When we look in the mirror we may think, My nose is too big. My ears stick out. My teeth are crooked. But when God looks, He thinks, I like that! There’s something about that little crooked tooth. I like the way she laughs, the way her cheek kind of goes up. God says, I like the choices she has made. When I look down at her, she is growing and maturing. She’s becoming one of My beautiful daughters. I love her. I loved her when she did that, although I wish she hadn’t done it. And she wishes she hadn’t done it. But that’s not the person she is anymore. I don’t just love this girl, I like her. She’s My friend!

Moses and Elijah

When Moses died on top of Mount Nebo, it looked like quite a sad story. We think, Ah, Moses didn’t even get to go into the Promised Land. But that’s just a half-truth: “The archangel Michael, when he was disputing with the devil about the body of Moses, did not himself dare to condemn him for slander but said, ‘The Lord rebuke you’ ” (Jude 9). Jesus came down to get Moses.

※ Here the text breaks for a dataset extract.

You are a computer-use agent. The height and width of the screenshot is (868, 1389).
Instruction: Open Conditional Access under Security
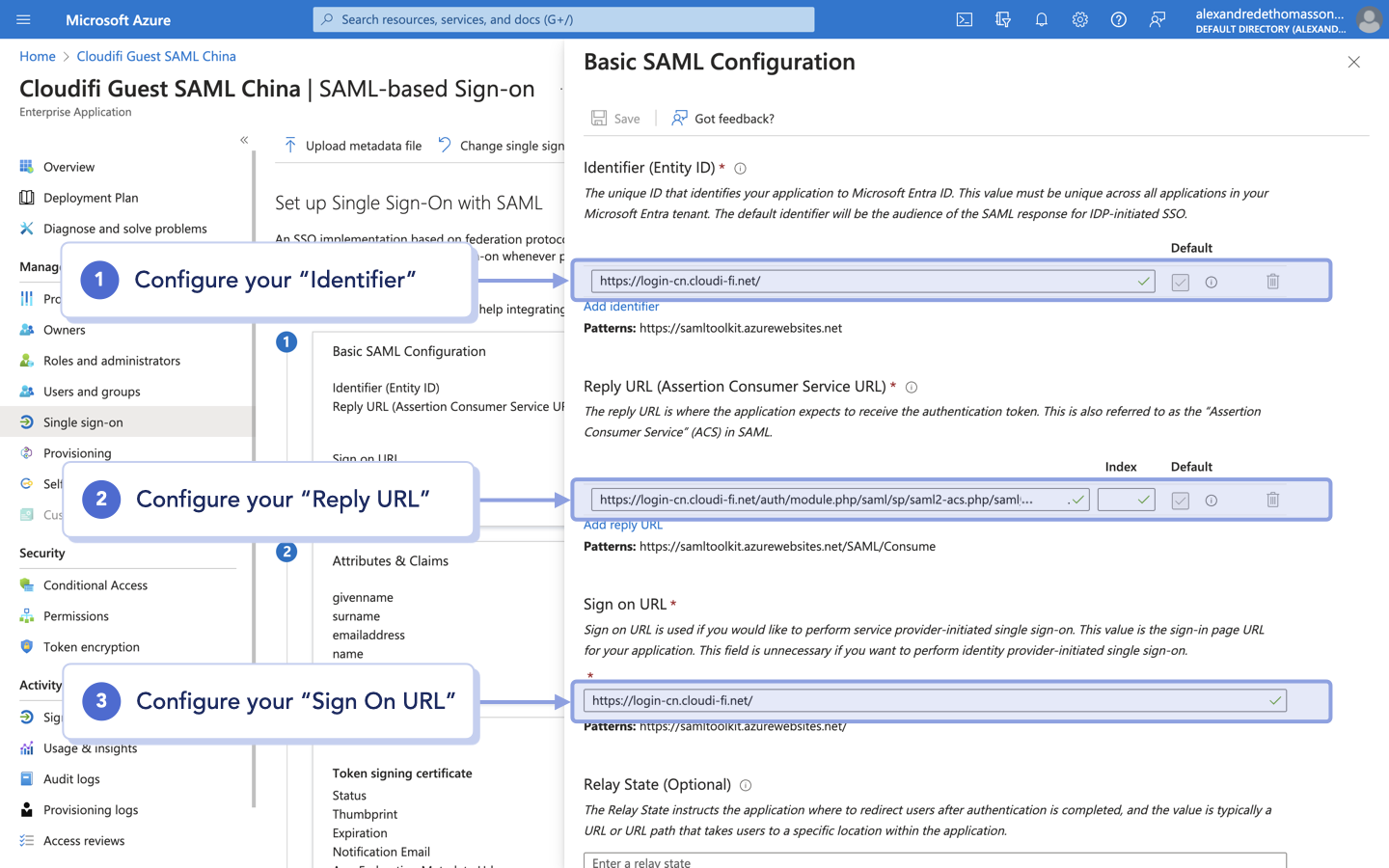point(94,584)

He missed him. He couldn’t leave Moses in the ground. He missed him! And in anticipation of the cross, in anticipation of redemption, He said, “I know what’s coming, and I’m confident. So I’ll resurrect him. Moses, come with Me.”

God started to like this guy Elijah. Elijah was a bit of a scaredy-cat. He could stand up to 850 false priests, but he was afraid of a woman, Jezebel. Apparently Elijah was afraid to die. So God said, “You know what? I won’t let him die. I’ll bring him to heaven. Elijah, step out of that fiery chariot. Meet Moses!”

On the Mount of Transfiguration, when Jesus’ face was as bright as the sun, Ellen White says in The Desire of Ages that Elijah and Moses were whispering in Jesus’ ears, “Please go through with it, because we like heaven, we like God. So please go through with this.” She says that Jesus on the Mount was strengthened by their words—Moses representing those who will be resurrected, and Elijah representing those who will be translated.*

Moses and Elijah showcase the fact that God wants to be with people. He likes people. Adam was a friend of God. Abraham was a friend of God. Moses was a friend of God. Jesus says, “No longer do I call you servants. Now I call you friends.” God invites you to be friends with Him, to be with Him today and forever.

* Ellen G. White, The Desire of Ages (Mountain View, Calif.: Pacific Press Pub. Assn., 1898): “The decease to be accomplished at Jerusalem is the subject of their conference with Jesus. . . . These men, chosen above every angel around the throne, had come to commune with Jesus concerning the scenes of His suffering, and to comfort Him with the assurance of the sympathy of heaven” (pp. 422-425).


David Asscherick is cofounder of ARISE, and is pastor of the Kingscliff Adventist Church in Chinderah, New South Wales, Australia. This article is adapted from a sermon he preached at Oakwood University in 2011.